CLX cyBERT
Introduction
One of the most arduous tasks of any security operation (and equally as time consuming for a data scientist) is ETL and parsing. This notebook illustrates how to train a BERT language model using a toy dataset of just 1000 previously parsed apache server logs as a labeled data. We will fine-tune a pretrained BERT model from HuggingFace with a classification layer for Named Entity Recognition.
How to train a cyBERT model
For in-depth example of cyBERT model training view this Jupyter Notebook.
Download pre-trained model
Let’s download a pre-trained model from s3.
[1]:
import s3fs
S3_BASE_PATH = "models.huggingface.co/bert/raykallen/cybert_apache_parser"
CONFIG_FILENAME = "config.json"
MODEL_FILENAME = "pytorch_model.bin"
fs = s3fs.S3FileSystem(anon=True)
fs.get(S3_BASE_PATH + "/" + MODEL_FILENAME, MODEL_FILENAME)
fs.get(S3_BASE_PATH + "/" + CONFIG_FILENAME, CONFIG_FILENAME)
[1]:
[None]
Let’s create a cybert instance and load the pre-trained model.
[2]:
from clx.analytics.cybert import Cybert
cyparse = Cybert()
cyparse.load_model(MODEL_FILENAME, CONFIG_FILENAME)
Sample Apache logs as input
[3]:
import cudf
input_logs = cudf.Series(['109.169.248.247 - -',
'POST /administrator/index.php HTTP/1.1 200 4494'])
cyBERT Inferencing
Use your model to parse apache logs
[4]:
parsed_df, confidence_df = cyparse.inference(input_logs)

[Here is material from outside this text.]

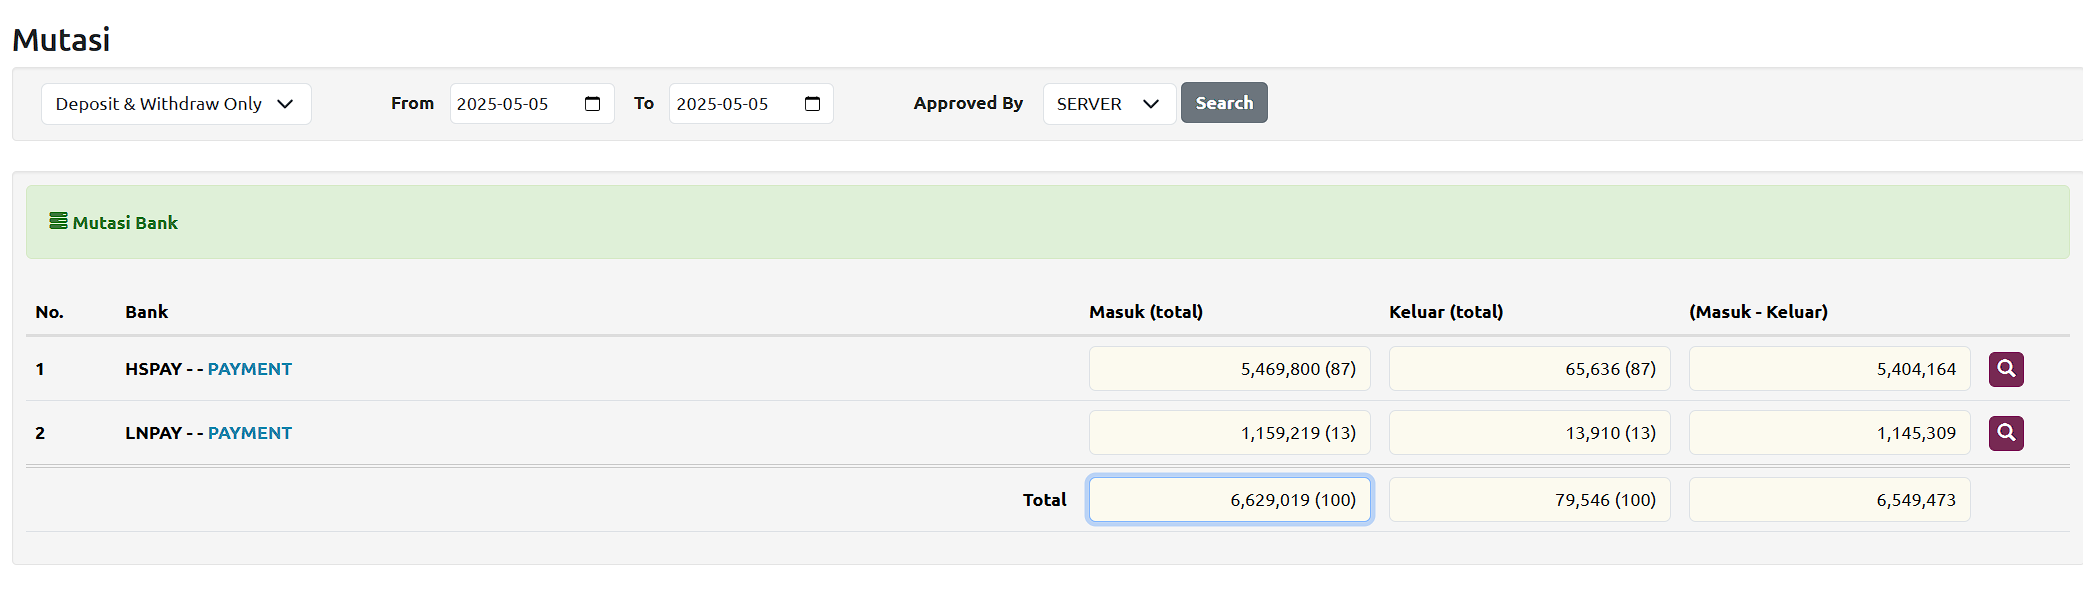Follow the HSPAY PAYMENT link
The width and height of the screenshot is (2083, 600).
click(x=249, y=369)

/opt/conda/envs/clx_dev/lib/python3.8/site-packages/cudf/core/subword_tokenizer.py:189: UserWarning: When truncation is not True, the behavior currently differs from HuggingFace as cudf always returns overflowing tokens
warnings.warn(warning_msg)
[5]:
parsed_df
[5]:
remote_host | other | request_method | request_url | request_http_ver | status | response_bytes_clf | |
---|---|---|---|---|---|---|---|
0 | 109.169.248.247 | - | NaN | NaN | NaN | NaN | NaN |
1 | NaN | NaN | POST | /administrator/index.php | HTTP/1.1 | 200 | 449 |
[6]:
confidence_df
[6]:
remote_host | other | request_method | request_url | request_http_ver | status | response_bytes_clf | |
---|---|---|---|---|---|---|---|
0 | 0.999628 | 0.999579 | NaN | NaN | NaN | NaN | NaN |
1 | NaN | NaN | 0.99822 | 0.999629 | 0.999936 | 0.999866 | 0.999751 |
Conclusion
This example shows that using a cyBERT-based parser for extracting apache logs. Users can experiment with other datasets by training model as per the requirements.